В общем, до меня, наконец, дошло, при чём тут Фарнхам: там, видимо, находился единственный в округе сексшоп. Всё-таки у нас тут сельская местность, не богатая изысками.

Ну и кончилось это вполне ужасно: увеличение дозы не пошло Ларри впрок. А может, он добрался тогда до своих припрятанных таблеток, которые было не вполне понятно, как ему давать.

Однажды утром Ларри не оказалось дома: его увезла скорая до моего прихода. Опрошенный сосед подтвердил, что Ларри был совсем не в себе, бродя на рассвете вокруг коттеджей. Слава богу, одетый, но невменяемый, нельзя было его оставлять в таком состоянии. Странно, что бродил – я тогда всё больше заставала его в кровати...
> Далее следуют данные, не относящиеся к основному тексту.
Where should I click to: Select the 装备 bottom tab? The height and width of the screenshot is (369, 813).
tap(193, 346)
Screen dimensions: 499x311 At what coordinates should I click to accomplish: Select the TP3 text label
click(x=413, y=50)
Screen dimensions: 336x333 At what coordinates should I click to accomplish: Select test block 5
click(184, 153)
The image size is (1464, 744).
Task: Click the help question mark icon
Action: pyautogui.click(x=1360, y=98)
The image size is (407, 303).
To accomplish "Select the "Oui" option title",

И вот ведь какое печальное совпадение: в той дружеской семье, которая его опекала, произошло в это время несчастье. Такое ужасное, что я даже не буду об этом писать, но им стало совсем невозможно заботиться о Ларри.

Так что я даже не знаю, чем там у него дело кончилось.

 

Такие вот истории – а букет цветов тут совершенно не при чём. Просто ассоциативная память и больше ничего.